5.SUP.th .Preferred Embodiment
[0090] In this embodiment, 2 separate ion implants done instead of single BF2+ or single BF3+ implant. One is boron implant; another is fluorine implant.
[0091] Boron implant is at 5 to 20 keV—to get proper dopant location. However, boron is a light ion, thus it does not cause amorphization if implantation done at room temperature. B+ must be implanted into wafer cooled below about −50 C to achieve amorphization. End stations with cooling are available on many implanters, thus no technical challenge here. Alternatively, F+ implant can be used for amorphization. Though F+ ion beam current is typically significantly lower than for BF2+ specie, so throughput will suffer. Advantages of separate B and F implants is that energy and dose of each specie can be independently optimized achieving high etch selectivity by Boron implant/SPE optimization, and efficient OISF suppression as well as lowering of wafer bonding temperature by F implant optimization. With separate F implant, fluorine can be implanted later, after BOX grown on device stack wafer, right before bonding. This allow F placement at future BOX/cap Si interface, thus maximizing F efficiency for suppression of OISF. This option is described in co-pending application by author.

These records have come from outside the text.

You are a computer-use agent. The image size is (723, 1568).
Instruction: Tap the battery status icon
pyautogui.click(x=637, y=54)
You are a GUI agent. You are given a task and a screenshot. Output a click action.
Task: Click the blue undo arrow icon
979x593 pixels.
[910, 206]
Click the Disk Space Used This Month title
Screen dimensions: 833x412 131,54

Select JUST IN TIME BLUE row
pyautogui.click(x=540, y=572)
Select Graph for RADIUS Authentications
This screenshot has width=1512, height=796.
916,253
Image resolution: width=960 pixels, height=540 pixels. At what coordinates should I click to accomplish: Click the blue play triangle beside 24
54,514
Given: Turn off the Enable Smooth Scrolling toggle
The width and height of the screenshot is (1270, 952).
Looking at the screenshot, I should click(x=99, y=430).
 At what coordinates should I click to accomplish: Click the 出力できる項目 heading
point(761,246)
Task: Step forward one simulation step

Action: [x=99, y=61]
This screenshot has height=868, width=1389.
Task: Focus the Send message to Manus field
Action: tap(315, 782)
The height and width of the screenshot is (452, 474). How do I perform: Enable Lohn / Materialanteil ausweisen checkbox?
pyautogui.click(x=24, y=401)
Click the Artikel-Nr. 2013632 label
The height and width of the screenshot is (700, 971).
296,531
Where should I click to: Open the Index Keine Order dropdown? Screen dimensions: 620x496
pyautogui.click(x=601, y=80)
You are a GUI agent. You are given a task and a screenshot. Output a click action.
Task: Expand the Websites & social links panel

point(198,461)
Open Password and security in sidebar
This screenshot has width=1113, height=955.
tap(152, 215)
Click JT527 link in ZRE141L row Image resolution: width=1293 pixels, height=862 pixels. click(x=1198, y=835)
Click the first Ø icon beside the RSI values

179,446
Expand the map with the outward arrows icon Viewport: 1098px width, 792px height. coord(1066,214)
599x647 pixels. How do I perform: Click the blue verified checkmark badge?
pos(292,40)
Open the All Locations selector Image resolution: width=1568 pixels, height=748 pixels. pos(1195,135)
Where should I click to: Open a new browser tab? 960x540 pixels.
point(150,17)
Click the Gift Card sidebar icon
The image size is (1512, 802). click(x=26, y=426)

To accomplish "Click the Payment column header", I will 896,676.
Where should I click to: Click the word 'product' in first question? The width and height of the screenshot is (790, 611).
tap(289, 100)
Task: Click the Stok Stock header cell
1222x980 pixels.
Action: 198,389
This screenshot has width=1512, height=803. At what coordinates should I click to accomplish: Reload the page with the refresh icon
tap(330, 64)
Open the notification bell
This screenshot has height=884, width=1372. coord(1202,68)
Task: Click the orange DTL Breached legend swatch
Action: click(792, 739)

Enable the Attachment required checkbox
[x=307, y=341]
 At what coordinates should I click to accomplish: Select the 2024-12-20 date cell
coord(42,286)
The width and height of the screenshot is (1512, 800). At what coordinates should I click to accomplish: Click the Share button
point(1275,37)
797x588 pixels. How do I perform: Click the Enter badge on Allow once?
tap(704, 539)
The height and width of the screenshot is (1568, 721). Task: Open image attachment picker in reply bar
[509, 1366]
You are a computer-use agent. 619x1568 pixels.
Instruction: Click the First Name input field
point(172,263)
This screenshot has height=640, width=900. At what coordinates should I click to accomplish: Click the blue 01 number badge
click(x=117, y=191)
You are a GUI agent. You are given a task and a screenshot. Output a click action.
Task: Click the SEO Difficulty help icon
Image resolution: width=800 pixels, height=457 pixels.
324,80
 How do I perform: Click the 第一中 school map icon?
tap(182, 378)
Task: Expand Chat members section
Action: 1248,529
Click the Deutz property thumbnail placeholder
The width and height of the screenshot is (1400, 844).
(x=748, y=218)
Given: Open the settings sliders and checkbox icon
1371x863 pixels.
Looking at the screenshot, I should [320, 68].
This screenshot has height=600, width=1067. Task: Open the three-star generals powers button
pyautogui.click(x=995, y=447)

[0092] In Silicon lattice, Boron has vacancy diffusion mechanism, while Fluorine has interstitial diffusion. Therefore, Fluorine diffusion is faster and proceeds at lower temperatures compared to Boron. To keep Fluorine from out diffusion and get maximum of its positive effects on OISF reduction, and on wafer bonding, all the following is useful (1) implant it later in the process flow, (2) use low 550 C or lower processing temperatures, (3) have oxide on surface before implant to capture F.